ASSIGNMENT.
Only the lines from the one containing "SEO & ASO (944, 127)" through the one containing "Dubai Visa Fees: Price" should be printed, exactly as they appear below, with both ends included.

STUDY MATERIAL.
-.-.-

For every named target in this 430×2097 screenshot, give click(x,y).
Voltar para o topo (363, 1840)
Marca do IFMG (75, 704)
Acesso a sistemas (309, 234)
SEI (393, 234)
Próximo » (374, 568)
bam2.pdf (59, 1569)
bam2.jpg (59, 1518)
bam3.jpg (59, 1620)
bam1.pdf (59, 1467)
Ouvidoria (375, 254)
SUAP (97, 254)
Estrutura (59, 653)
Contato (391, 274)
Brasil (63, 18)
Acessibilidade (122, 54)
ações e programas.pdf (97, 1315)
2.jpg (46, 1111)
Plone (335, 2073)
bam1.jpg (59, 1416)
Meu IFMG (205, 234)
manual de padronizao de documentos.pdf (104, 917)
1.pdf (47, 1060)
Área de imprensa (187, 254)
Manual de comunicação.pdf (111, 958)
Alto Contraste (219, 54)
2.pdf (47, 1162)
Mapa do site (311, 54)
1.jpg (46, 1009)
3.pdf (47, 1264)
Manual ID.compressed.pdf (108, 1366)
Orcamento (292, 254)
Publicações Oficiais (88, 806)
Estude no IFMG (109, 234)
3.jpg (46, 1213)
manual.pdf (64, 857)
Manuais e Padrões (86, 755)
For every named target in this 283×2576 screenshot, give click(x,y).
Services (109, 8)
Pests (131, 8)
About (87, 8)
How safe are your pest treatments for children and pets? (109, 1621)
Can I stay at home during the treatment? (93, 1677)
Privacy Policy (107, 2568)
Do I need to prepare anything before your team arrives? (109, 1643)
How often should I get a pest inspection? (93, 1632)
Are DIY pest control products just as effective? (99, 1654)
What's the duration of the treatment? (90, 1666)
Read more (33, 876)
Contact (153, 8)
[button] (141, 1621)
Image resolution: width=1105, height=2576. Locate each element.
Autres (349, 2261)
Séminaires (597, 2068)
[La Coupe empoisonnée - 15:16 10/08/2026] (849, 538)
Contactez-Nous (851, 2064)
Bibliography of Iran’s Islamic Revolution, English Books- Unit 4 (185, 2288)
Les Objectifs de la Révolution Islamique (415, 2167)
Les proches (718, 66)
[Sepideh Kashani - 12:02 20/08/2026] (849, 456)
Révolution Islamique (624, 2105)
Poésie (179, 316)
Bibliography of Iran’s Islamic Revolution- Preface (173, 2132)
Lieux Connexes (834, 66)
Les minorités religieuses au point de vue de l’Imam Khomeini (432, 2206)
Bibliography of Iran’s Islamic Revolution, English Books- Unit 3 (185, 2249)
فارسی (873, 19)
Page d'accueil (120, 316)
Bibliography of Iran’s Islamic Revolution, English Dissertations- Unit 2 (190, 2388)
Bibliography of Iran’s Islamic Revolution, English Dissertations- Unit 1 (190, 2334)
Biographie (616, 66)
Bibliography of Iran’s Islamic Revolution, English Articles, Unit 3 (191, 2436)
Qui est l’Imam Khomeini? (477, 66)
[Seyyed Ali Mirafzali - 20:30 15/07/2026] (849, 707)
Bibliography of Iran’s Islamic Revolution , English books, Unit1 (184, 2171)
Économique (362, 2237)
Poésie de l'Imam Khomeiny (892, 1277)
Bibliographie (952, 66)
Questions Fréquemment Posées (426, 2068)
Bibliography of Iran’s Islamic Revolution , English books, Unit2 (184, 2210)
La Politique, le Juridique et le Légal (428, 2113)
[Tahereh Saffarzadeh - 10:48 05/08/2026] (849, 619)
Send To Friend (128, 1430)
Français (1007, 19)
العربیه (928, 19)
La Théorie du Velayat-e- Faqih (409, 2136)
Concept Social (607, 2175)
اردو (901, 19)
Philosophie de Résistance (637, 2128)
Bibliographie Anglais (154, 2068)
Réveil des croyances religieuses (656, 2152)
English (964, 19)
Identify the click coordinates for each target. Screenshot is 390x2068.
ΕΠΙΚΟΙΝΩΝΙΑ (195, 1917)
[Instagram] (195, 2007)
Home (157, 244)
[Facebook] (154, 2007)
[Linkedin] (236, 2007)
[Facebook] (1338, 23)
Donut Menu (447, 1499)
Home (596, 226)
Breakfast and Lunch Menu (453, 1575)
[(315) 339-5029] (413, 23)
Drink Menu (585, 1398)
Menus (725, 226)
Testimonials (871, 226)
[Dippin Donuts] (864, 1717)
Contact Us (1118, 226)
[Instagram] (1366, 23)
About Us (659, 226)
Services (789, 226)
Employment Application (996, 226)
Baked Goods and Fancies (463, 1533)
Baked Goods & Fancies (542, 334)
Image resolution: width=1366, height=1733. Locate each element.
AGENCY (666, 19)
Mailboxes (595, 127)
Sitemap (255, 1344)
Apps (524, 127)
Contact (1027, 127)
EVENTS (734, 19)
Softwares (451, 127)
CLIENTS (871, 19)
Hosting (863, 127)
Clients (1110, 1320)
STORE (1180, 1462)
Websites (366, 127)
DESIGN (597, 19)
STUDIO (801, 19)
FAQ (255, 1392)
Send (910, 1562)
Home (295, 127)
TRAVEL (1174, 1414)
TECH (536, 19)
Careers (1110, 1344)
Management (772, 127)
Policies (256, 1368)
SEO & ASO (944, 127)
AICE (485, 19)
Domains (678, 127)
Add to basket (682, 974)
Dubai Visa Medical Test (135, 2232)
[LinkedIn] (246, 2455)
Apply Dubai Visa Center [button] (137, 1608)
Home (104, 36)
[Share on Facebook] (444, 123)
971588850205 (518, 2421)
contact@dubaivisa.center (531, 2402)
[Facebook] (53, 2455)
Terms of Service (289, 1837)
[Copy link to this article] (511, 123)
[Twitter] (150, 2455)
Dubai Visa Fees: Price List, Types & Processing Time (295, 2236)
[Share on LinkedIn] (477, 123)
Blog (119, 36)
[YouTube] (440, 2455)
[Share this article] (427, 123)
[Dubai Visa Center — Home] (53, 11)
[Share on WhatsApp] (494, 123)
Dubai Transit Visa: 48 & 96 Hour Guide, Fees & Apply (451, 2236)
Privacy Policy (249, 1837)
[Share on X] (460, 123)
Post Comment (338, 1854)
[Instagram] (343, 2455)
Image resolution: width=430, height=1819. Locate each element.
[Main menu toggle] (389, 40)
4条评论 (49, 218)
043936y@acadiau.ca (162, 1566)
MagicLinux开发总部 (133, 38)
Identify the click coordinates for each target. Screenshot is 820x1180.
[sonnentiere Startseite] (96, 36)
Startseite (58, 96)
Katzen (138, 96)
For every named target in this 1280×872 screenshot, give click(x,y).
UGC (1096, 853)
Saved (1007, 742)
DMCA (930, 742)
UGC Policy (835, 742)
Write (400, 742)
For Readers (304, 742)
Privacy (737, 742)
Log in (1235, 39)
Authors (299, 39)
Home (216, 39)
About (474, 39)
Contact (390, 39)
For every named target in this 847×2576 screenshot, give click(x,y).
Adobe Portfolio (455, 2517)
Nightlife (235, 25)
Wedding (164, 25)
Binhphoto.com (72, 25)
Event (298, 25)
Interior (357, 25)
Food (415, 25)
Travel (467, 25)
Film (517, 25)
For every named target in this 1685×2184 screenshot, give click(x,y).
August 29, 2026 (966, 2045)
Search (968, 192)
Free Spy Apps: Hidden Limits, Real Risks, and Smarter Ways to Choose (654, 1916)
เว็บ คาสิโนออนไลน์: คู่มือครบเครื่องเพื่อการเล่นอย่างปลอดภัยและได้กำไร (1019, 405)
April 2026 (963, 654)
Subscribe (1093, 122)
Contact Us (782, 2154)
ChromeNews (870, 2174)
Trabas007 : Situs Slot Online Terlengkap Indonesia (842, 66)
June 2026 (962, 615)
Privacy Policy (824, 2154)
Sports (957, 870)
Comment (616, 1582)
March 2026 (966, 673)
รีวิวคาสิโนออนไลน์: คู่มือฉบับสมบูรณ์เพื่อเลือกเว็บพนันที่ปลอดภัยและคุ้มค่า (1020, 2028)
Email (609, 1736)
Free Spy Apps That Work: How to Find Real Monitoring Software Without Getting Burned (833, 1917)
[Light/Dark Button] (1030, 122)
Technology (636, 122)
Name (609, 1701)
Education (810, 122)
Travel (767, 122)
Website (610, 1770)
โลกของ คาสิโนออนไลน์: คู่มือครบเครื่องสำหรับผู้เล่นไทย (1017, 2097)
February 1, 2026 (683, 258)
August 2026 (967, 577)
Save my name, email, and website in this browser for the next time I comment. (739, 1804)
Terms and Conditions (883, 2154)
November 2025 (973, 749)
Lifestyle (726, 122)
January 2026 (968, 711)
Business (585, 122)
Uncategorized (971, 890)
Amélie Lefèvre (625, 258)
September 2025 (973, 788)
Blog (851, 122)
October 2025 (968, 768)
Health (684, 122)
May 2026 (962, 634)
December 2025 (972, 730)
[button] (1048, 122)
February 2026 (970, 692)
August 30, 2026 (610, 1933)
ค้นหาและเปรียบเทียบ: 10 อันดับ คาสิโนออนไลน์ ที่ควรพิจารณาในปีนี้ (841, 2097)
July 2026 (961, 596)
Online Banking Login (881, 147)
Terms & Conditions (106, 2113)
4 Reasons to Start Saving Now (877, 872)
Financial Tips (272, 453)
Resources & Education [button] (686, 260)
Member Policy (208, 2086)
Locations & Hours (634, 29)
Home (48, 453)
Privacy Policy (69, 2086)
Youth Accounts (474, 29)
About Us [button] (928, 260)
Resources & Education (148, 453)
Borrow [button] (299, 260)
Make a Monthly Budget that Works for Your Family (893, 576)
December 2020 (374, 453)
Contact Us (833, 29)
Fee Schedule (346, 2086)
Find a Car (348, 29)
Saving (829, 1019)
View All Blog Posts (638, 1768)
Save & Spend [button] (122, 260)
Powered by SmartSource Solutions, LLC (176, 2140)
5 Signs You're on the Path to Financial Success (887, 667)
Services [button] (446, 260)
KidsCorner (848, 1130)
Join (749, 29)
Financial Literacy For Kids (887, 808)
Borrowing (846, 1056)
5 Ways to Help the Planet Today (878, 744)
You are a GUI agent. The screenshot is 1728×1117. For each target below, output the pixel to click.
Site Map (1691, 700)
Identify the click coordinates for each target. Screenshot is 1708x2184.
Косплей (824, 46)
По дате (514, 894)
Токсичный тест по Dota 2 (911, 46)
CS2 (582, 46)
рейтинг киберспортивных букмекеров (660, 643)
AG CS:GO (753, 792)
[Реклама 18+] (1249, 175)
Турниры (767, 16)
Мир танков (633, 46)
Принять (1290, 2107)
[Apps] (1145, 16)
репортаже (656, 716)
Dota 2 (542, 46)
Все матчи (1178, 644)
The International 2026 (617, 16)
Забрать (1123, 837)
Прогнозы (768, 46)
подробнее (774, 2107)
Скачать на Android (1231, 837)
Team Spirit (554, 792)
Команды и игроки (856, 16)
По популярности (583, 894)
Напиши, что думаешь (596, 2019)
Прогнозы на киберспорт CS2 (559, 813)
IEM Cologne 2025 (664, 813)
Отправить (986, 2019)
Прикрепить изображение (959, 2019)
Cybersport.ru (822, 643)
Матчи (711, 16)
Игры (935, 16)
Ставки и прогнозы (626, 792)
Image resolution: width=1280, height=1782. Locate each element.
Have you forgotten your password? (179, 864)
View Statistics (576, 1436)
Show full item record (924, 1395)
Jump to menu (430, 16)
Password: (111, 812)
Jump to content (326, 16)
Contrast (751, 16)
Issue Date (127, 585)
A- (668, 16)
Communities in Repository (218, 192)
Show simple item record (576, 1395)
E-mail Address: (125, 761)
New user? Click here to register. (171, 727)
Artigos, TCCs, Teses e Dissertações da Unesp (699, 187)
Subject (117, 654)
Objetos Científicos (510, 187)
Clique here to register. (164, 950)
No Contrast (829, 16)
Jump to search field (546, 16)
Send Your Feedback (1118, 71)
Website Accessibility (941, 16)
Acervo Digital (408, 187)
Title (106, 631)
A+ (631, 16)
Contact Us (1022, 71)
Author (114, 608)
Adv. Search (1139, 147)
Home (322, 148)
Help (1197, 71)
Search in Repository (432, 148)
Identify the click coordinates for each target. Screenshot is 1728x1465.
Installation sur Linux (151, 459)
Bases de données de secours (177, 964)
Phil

-.-.-

ANSWER SPACE.
SEO & ASO (944, 127)
AICE (485, 19)
Domains (678, 127)
Add to basket (682, 974)
Dubai Visa Medical Test (135, 2232)
[LinkedIn] (246, 2455)
Apply Dubai Visa Center [button] (137, 1608)
Home (104, 36)
[Share on Facebook] (444, 123)
971588850205 (518, 2421)
contact@dubaivisa.center (531, 2402)
[Facebook] (53, 2455)
Terms of Service (289, 1837)
[Copy link to this article] (511, 123)
[Twitter] (150, 2455)
Dubai Visa Fees: Price List, Types & Processing Time (295, 2236)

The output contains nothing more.